Perhaps this is the year we say to God, “Why don’t you choose for me, Dad?”
I don’t know what 2021 holds, but I know who holds 2021. Corrie ten Boom was right when she said, “Never be afraid to trust an unknown future to a known God.”
I’ve read the last page of the Bible. All is well in the end because God has a future and a hope for us.
We have just come through one of the most divisive presidential election seasons I have seen. There was possibly a more contentious election presidential election in 1864.
President Trump and President Lincoln had fallen into the same horrendous situation – becoming victims to the dramatic refusal of American Democrats to accept their Republican Presidents. (1) Both found a way to communicate directly with the people. Both found innovative ways to address current situations. Both served in the White House during very contentious and volatile times: Lincoln had the War Between the States; and Trump has the current riots, looting, and property destruction by well supplied organized groups. (2)
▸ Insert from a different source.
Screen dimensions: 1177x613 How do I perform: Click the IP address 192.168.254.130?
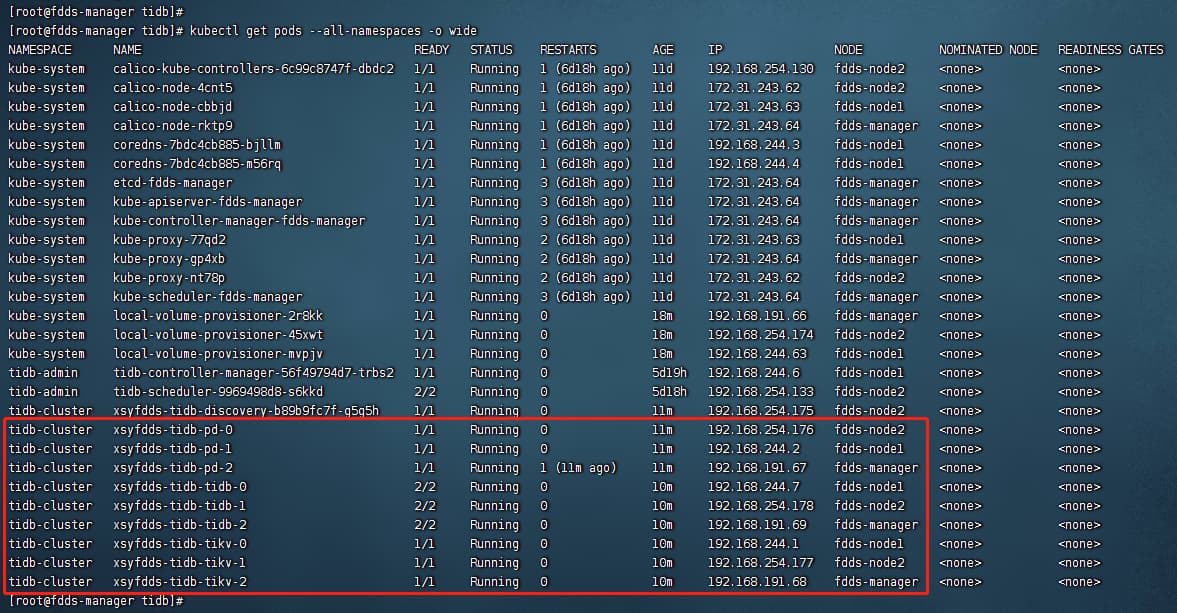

While Trump has waged a war of words with the media and would undoubtedly like to silence his fiercest critics, Lincoln actually did. Faced with an armed Rebellion by eleven Southern states, he desperately needed to keep in the Union the four border states where slavery was legal [Maryland, Missouri, Kentucky and Delaware]. The first federal troops who marched through Baltimore on their way to Washington were attacked by rioters who supported Confederate independence. Lincoln reacted by taking bold steps including empowering military commanders to arrest and imprison civilians who were advocating the Rebel cause and suspending habeas corpus [the right to have a judge determine whether an arrest and detention is lawful]. The press was not exempt. (3)
It takes hard work by many people working together to make changes in our society, whether it be by election, protest or riots. It also takes people individually and together in groups to Defuse or not Feed Into the narrative
“A New York lawyer went duck hunting in the mountains of East Tennessee recently. He shot and dropped a bird, but it fell into a farmer’s field on the other side of the fence. As the lawyer climbed over the fence, an elderly farmer drove up on his tractor and asked him what he was doing.
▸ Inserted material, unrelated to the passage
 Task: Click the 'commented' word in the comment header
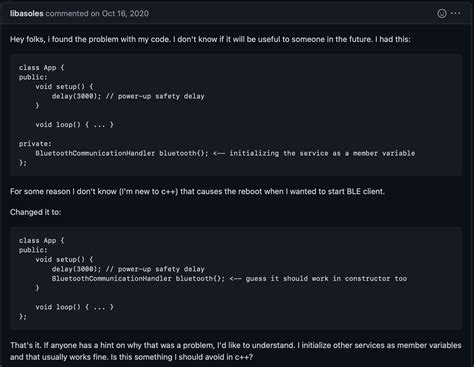point(67,14)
“I shot this duck, and it fell in this field, and now I’m going in to retrieve it.”
“This is my property,” the old farmer replied. “And you are not coming over here.”
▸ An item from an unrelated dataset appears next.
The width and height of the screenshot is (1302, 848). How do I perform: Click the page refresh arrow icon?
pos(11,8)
“I’m one of the best trial lawyers in New York,” said the lawyer. “And if you don’t let me get that duck, I’ll sue you and take everything you own.”
“Apparently, you don’t know how we do things in these parts of Tennessee,” said the farmer. “We settle disagreements like this with the Tennessee three-kick rule.”
“And just what is the Tennessee three-kick rule?”
“Well, first I kick you three times, and then you kick me three times, and so on, back and forth, until someone gives up.”
The attorney quickly thought about the proposed contest and decided that he could easily take the old-timer. He agreed to the local custom. The old farmer slowly climbed down from the tractor and walked up to the city slicker. His first kick planted the steel toe of his heavy work boot in the lawyer’s shin. The man fell to his knees. His second kick nearly put a hole in the man’s stomach. The old man then quickly delivered the third kick to the side of the attorney’s head. Slowly, the disoriented lawyer managed to get to his feet.
“OK, you old codger,” he said, “Now it’s my turn.”
The farmer smiled and said “Naw, I give up. You can have the duck”
I certainly don’t condone violence to settle a dispute, but the above example shows how the farmer chose to end the conflict by giving up and walking away.” (4)
For years we have drifted apart from knowing our neighbors. At one we knew our neighbors and their families, today many would not know them if they passed by their neighbor in the store.
The damage already done to our communities is not just what you see by driving by the burnt out buildings, boarded up stores, and empty lots where food stores and jobs once stood.
We may not know for years how many heart attacks, still births, psychotic breaks, panic attacks, anxiety attacks, depressed people and suicides could have ether been prevented or help given had the riots not taken place.
We must rebuild our neighborhoods and knit them more strongly together than they have been. The community will need to work hard together to repair the damage done. We will have to become Community Strong (5)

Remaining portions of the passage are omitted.